Hoje não é 12 de junho, mas é o dia dos apaixonados. Minas está apreensiva e dividida, numa final histórica em uma competição nacional que envolve seus dois maiores clubes: Cruzeiro e Atlético.

O que já é um fato histórico, tem todos os ingredientes para se tornar um evento épico. Queiram os jogadores, as torcidas e todo o resto que envolve essa partida, que possa ser lembrada, daqui a anos, pelo seu bom futebol.

Com o mesmo peso da política, quando o candidato tucano perdeu aqui a eleição para a Presidência do Brasil por duas vezes, o futebol volta a colocar o Estado na ordem do dia nos principais veículos de comunicação e nas rodas de conversa Brasil afora; bom registrar que esta é a segunda vez no ano, já que a primeira foi a humilhação sofrida pela Seleção Brasileira, nos 7X1 que levou da Alemanha na Copa do Mundo.

Meio a contragosto de alguns, Minas Gerais reivindicou o seu papel de protagonista no cenário nacional e tem se dado muito bem. Essa coisa de eixo Rio/São Paulo já deu, e é bom ver que há vida além dessa ponte aérea.
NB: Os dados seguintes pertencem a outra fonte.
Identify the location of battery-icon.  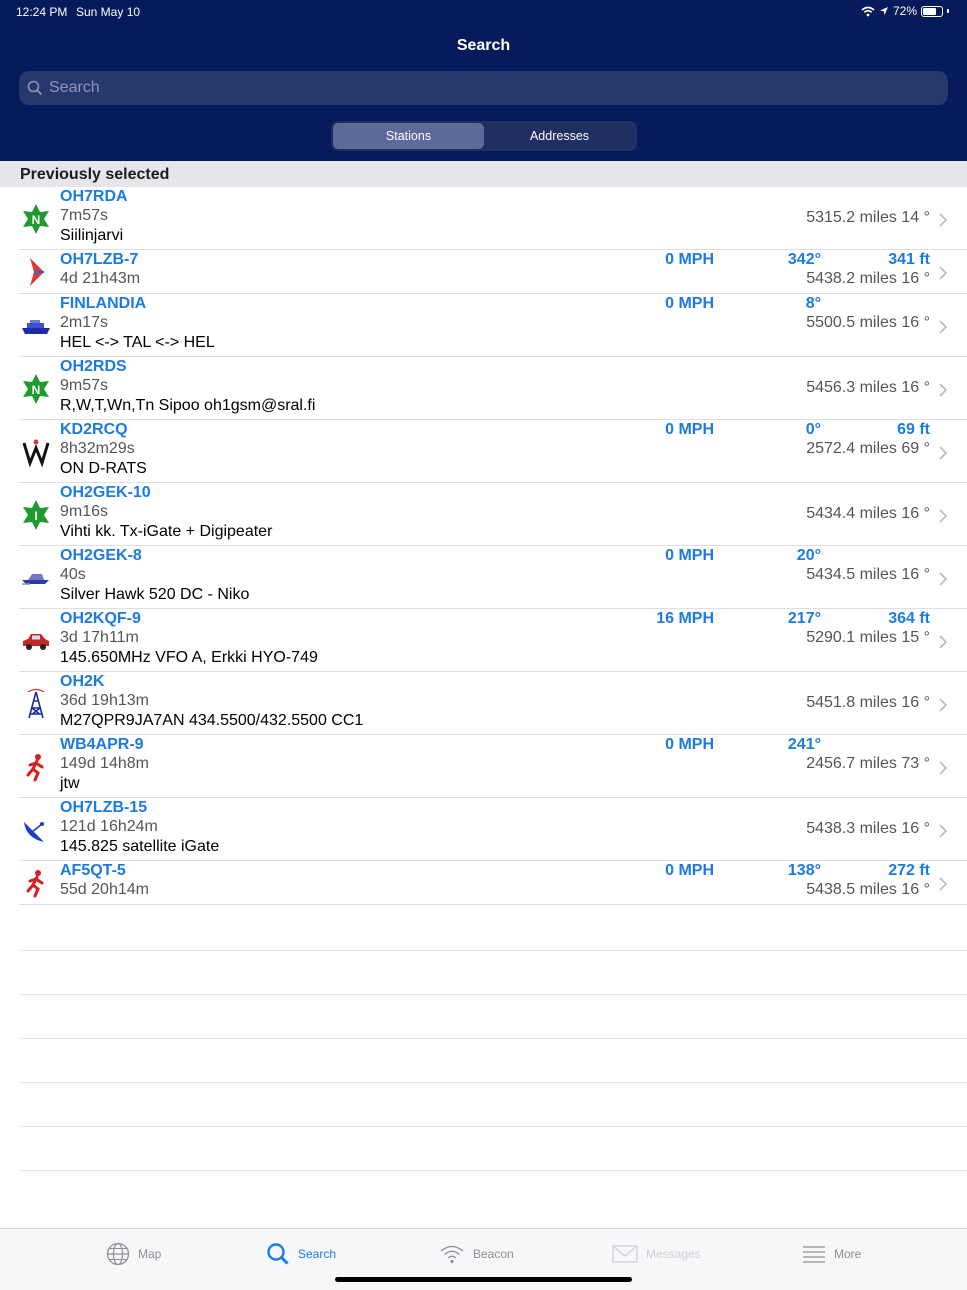
(932, 11).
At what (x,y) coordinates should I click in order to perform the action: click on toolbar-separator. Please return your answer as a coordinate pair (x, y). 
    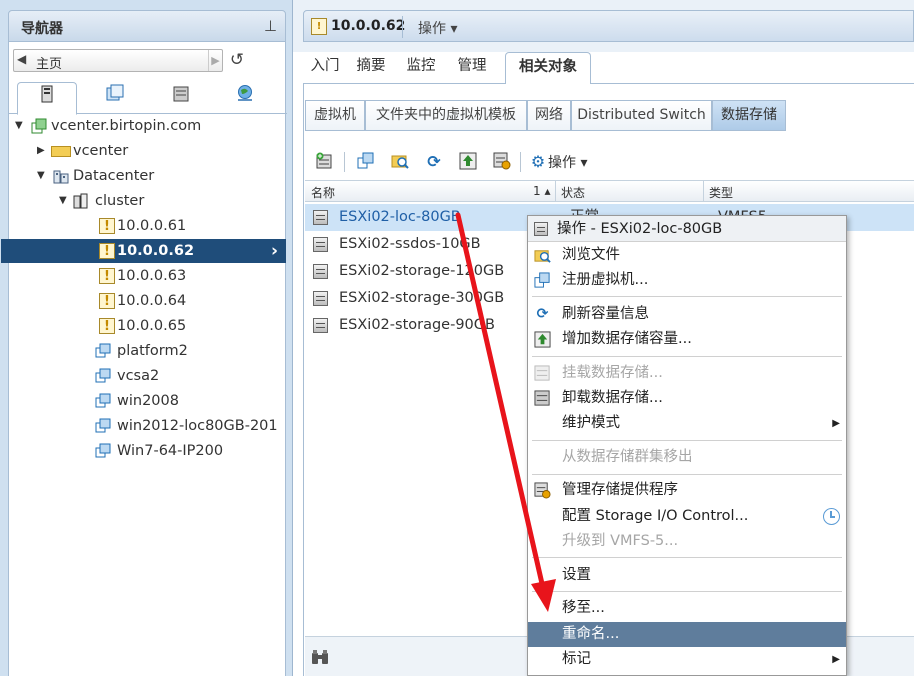
    Looking at the image, I should click on (520, 162).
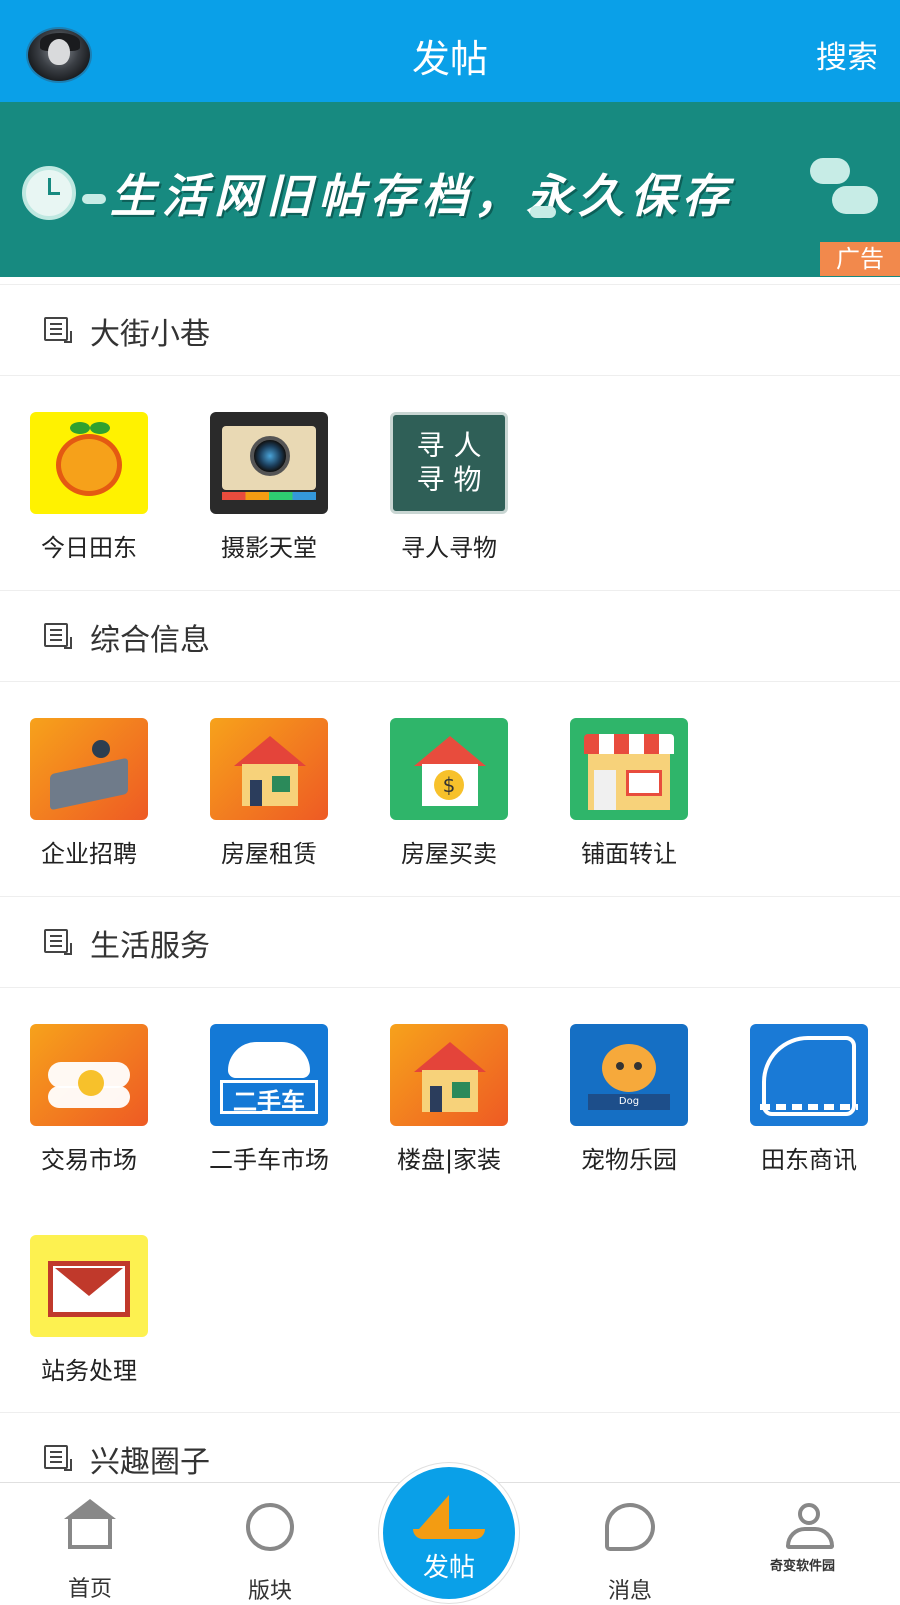 The height and width of the screenshot is (1605, 900). Describe the element at coordinates (449, 854) in the screenshot. I see `tile-label: 房屋买卖` at that location.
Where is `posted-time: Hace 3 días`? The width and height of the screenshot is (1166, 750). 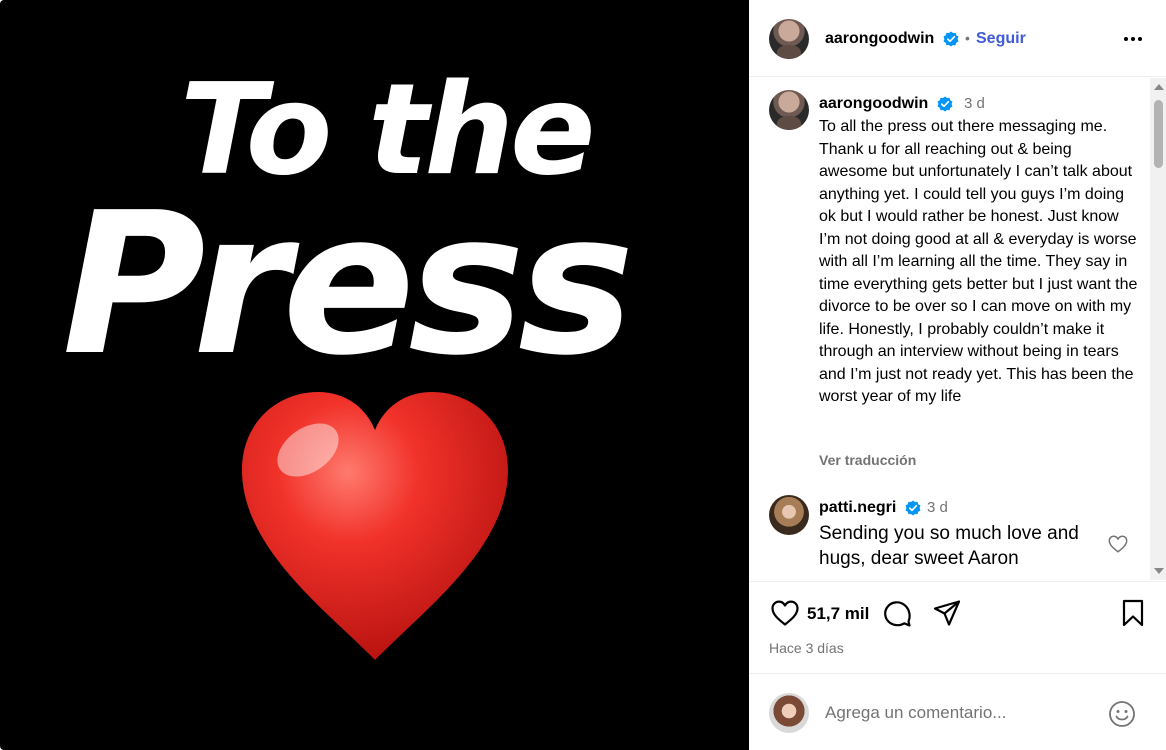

O Brasil é um gigante, em vários aspectos, e não deve ser refém de dois estados que ditam a “moda” para o restante do país. Uma mídia caseira que impõe os jeitos paulista e carioca de ser, em detrimento de outros elementos culturais, sociais e esportivos, que são tão importantes como os contidos naqueles dois estados.

Este ano, política e futebol se constituíram indicativos importantes para entender como anda o interesse desse novo Brasil que exige ser cada vez mais plural e que cobra dos tradicionais centros de poder uma atenção mais compartilhada.

Não dá para playboy, por exemplo, sair falando mal do Nordeste e achar que fica por isso mesmo. Como se o ofendido, no caso o povo, ficasse inerte frente ao descaso. Não, isso não cola e não rola mais.

Todos querem respeito e ter suas raízes valorizadas na composição do Brasil, que só é o que é pelo caráter multifacetado do seu povo. São vários países dentro de um só. Respeitar as características particulares de cada Estado é, de fato, levar a sério essa nação.

É sadio que sejam apresentados, sempre, novos protagonistas da história nacional. E um dos papeis de um bom governo é estimular, justamente, esse aparecimento. Principalmente nas regiões consideradas mais desafortunadas e que, em boa parte das vezes, herdam um papel de caricatura. Sem conter, portanto, expressão com relevância no cenário nacional.

Por mais simples que possa ser a questão há sempre um discurso “político” que a permeia ou está encerrado nela. Fechar os olhos a essa situação, se não for ignorância no mínimo é uma forma de subestimar o que é apresentado.

Nesse contexto, o clássico entre Cruzeiro e Atlético dentro da Copa do Brasil tem muito mais a apresentar do que só futebol. Os olhos do Brasil estão voltados para Minas, e Minas tem dito muito.